Start Data records

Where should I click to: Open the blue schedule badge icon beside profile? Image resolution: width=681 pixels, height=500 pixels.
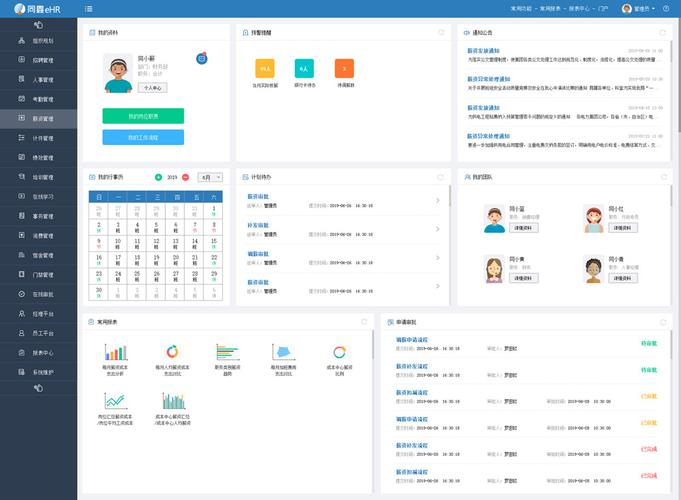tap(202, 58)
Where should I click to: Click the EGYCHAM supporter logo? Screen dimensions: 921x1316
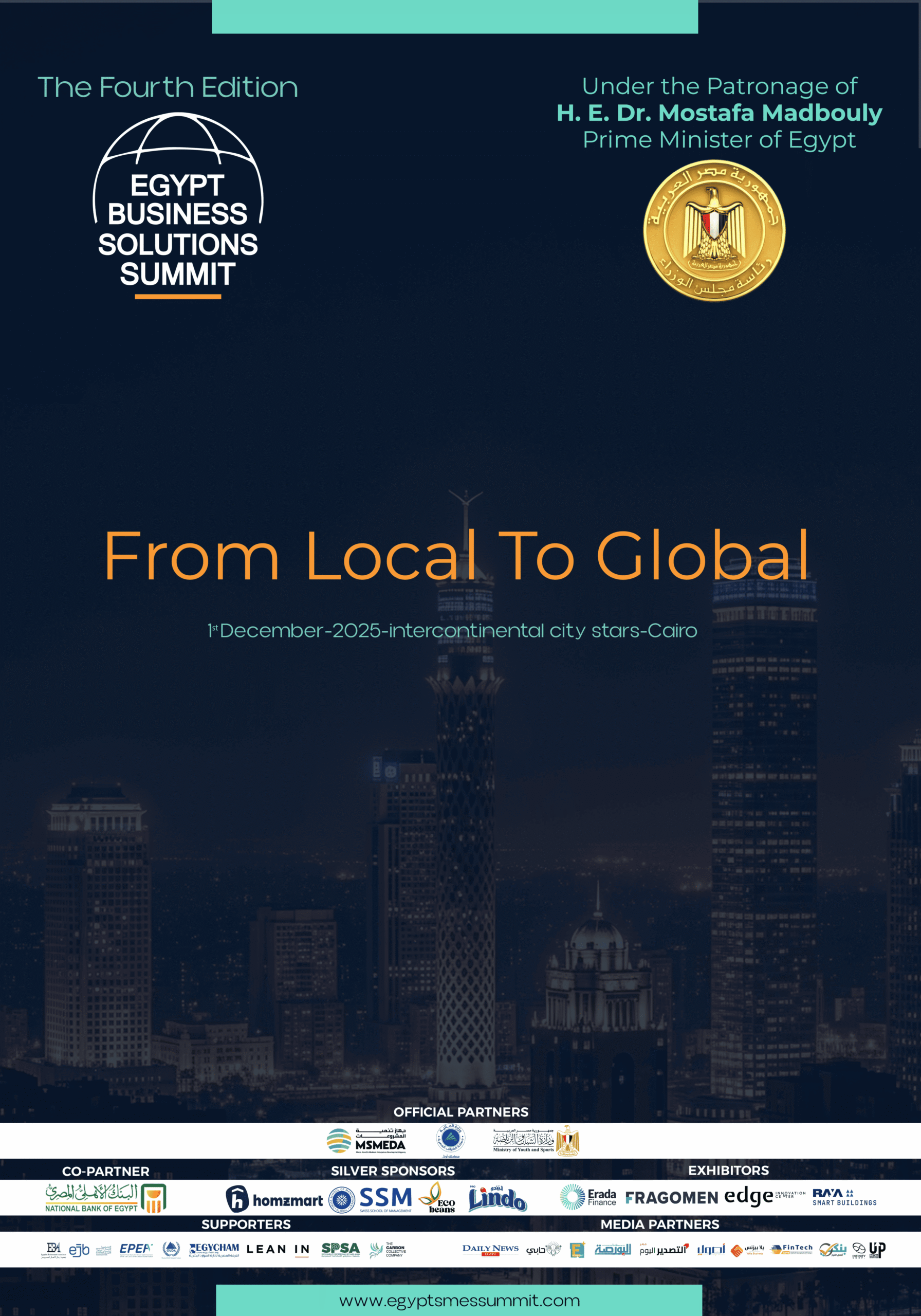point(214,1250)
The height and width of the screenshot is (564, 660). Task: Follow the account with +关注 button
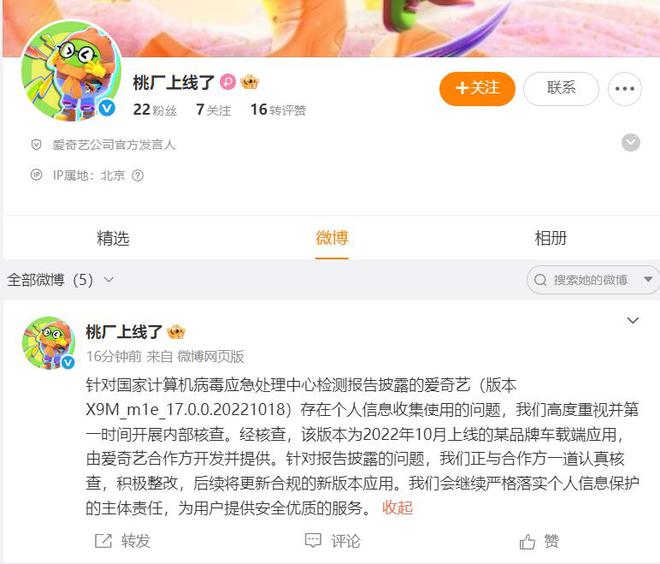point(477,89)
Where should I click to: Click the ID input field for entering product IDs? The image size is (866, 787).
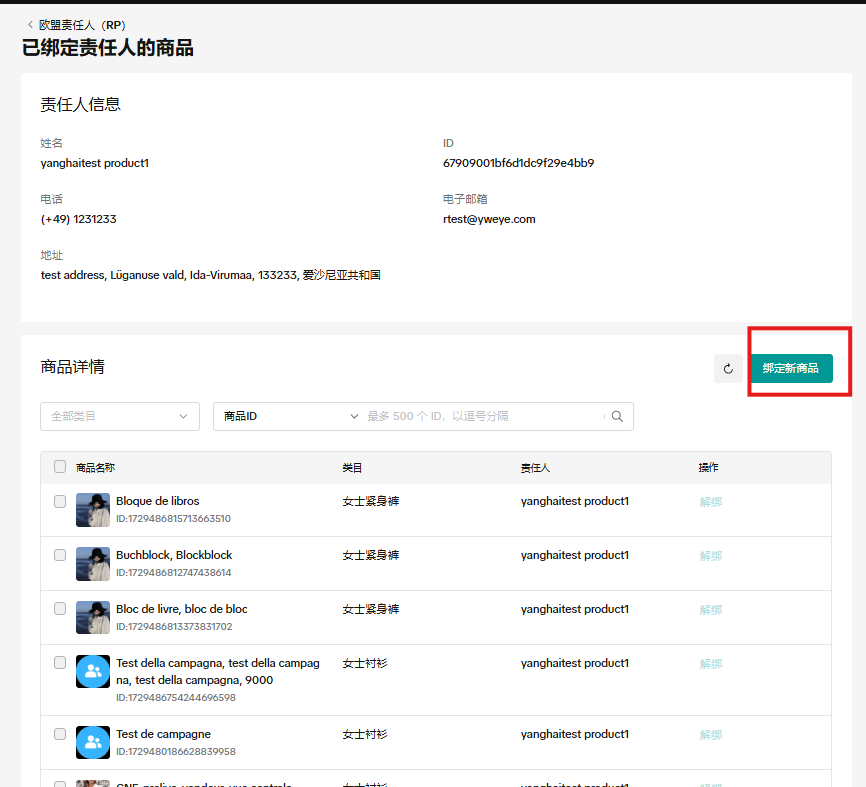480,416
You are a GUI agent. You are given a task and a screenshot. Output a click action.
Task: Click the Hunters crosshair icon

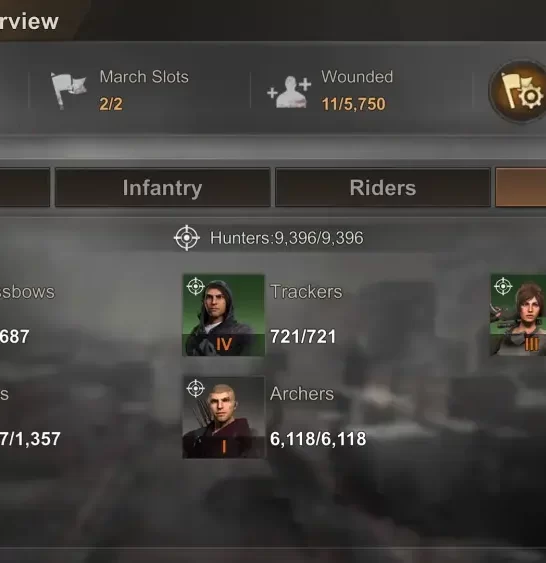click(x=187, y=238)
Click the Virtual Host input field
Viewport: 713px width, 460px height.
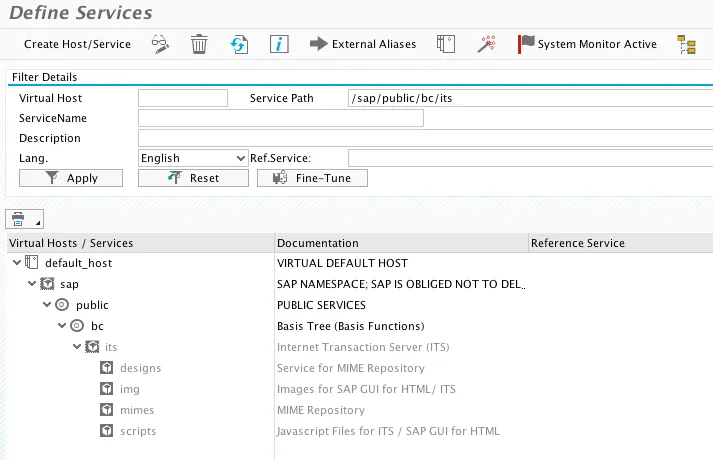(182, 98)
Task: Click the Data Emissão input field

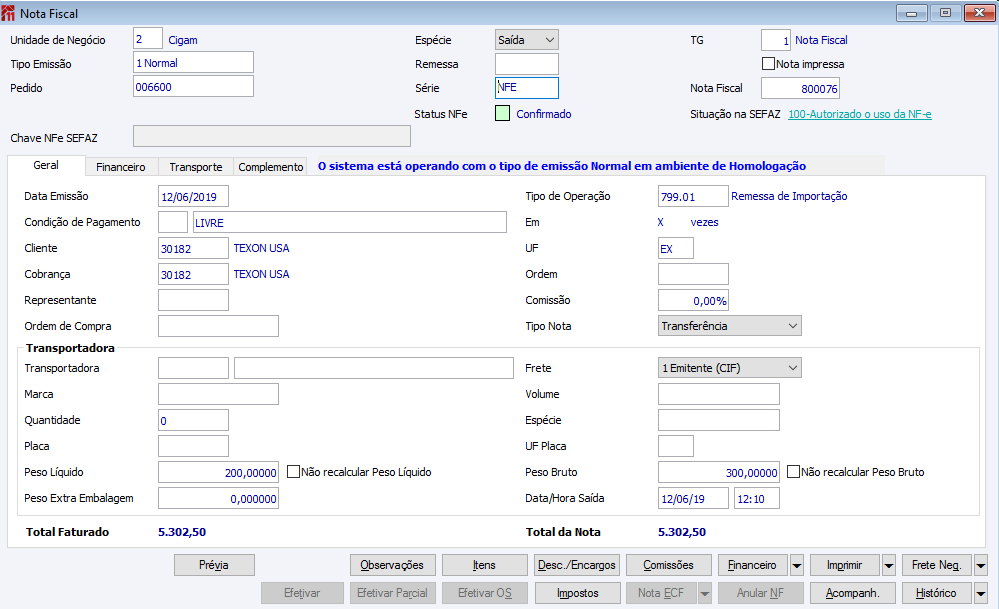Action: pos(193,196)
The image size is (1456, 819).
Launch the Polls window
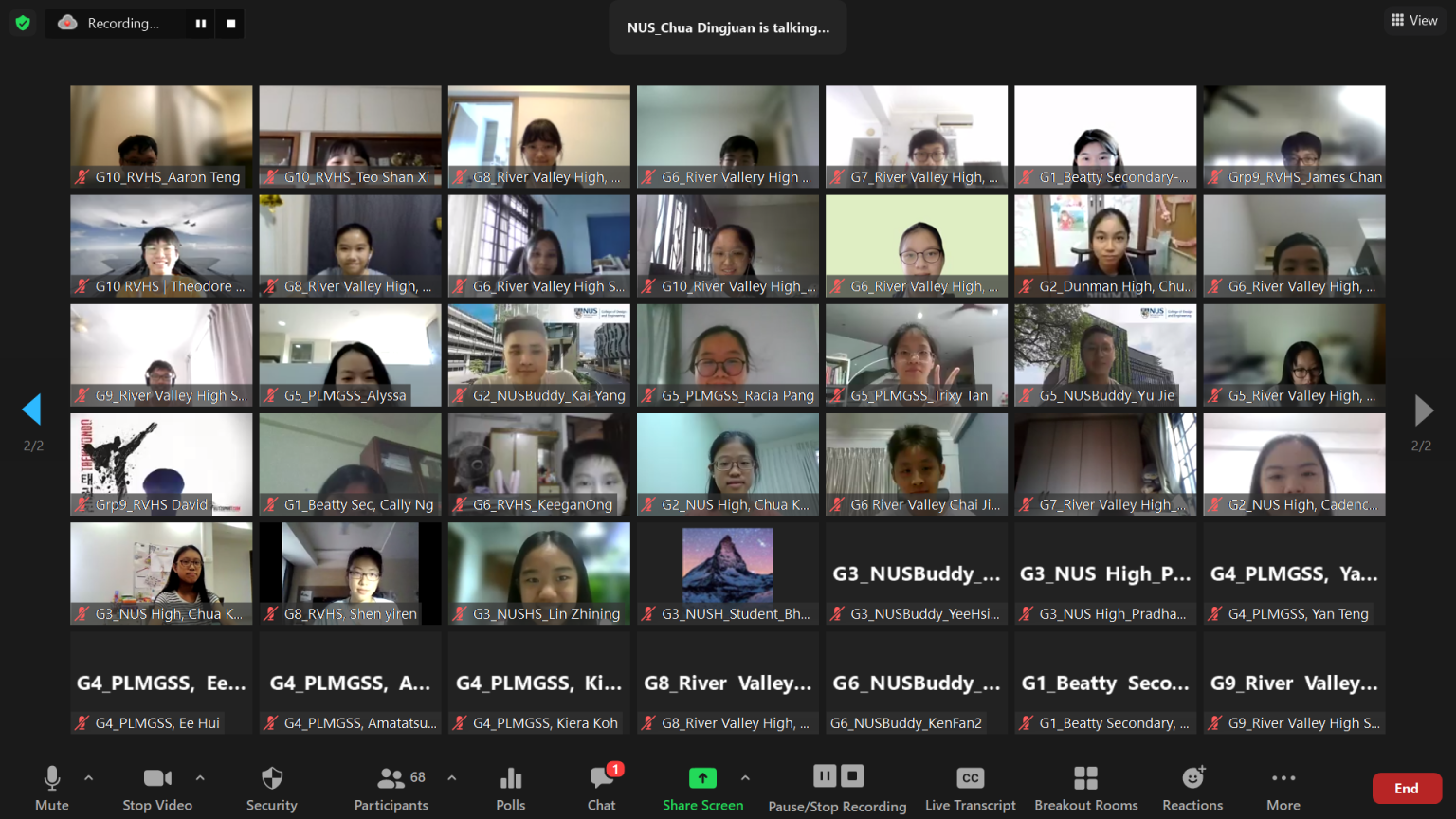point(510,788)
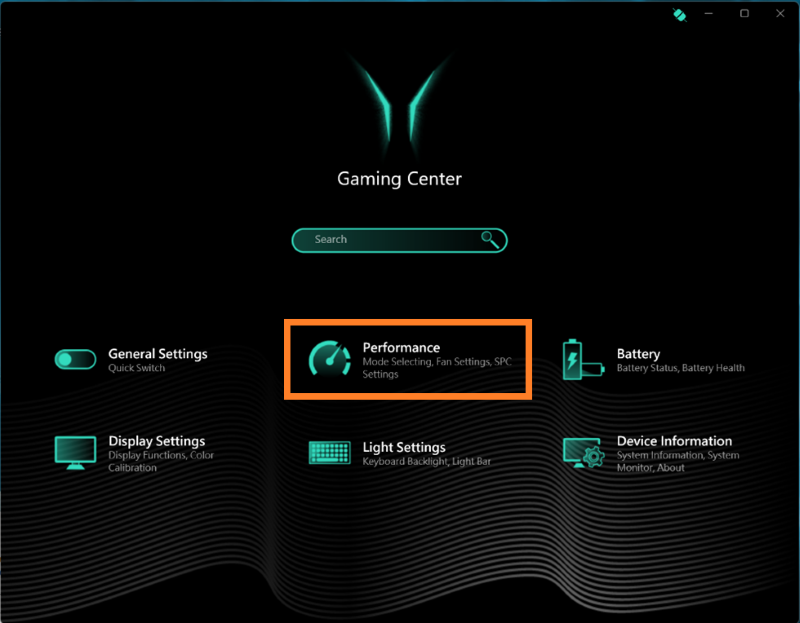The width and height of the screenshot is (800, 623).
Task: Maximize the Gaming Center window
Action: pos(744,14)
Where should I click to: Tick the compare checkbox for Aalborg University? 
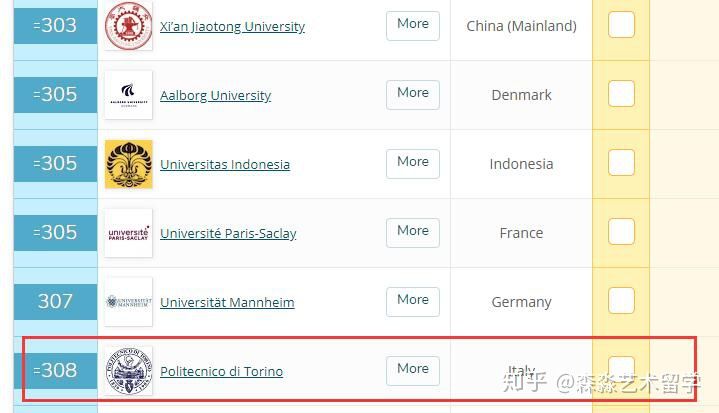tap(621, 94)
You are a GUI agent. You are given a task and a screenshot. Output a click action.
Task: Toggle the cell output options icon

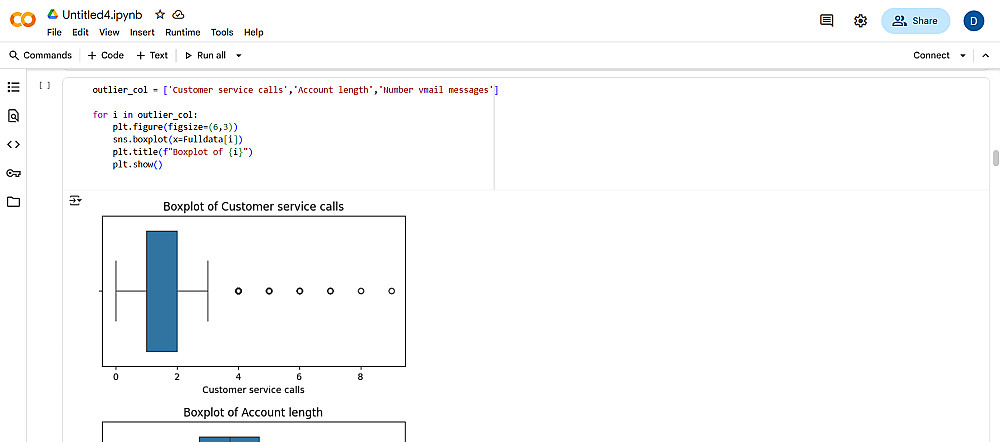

End Data records

## Exercise requirements
Format every line of the listing above as a JSON list of strings, one string per line, and leave out the blank lines and the pictures.

## Solution to the exercise
[
  "Where should I click to: Open the blue schedule badge icon beside profile? Image resolution: width=681 pixels, height=500 pixels.",
  "tap(202, 58)",
  "Where should I click to: Click the EGYCHAM supporter logo? Screen dimensions: 921x1316",
  "point(214,1250)",
  "The height and width of the screenshot is (564, 660). Task: Follow the account with +关注 button",
  "point(477,89)",
  "Where should I click to: Click the ID input field for entering product IDs? The image size is (866, 787).",
  "480,416",
  "You are a GUI agent. You are given a task and a screenshot. Output a click action.",
  "Task: Click the Hunters crosshair icon",
  "click(x=187, y=238)",
  "Click the Virtual Host input field",
  "Viewport: 713px width, 460px height.",
  "(182, 98)",
  "Task: Click the Data Emissão input field",
  "Action: pos(193,196)",
  "The image size is (1456, 819).",
  "Launch the Polls window",
  "point(510,788)",
  "The width and height of the screenshot is (800, 623).",
  "Task: Maximize the Gaming Center window",
  "Action: pos(744,14)",
  "Where should I click to: Tick the compare checkbox for Aalborg University? ",
  "tap(621, 94)",
  "You are a GUI agent. You are given a task and a screenshot. Output a click action.",
  "Task: Toggle the cell output options icon"
]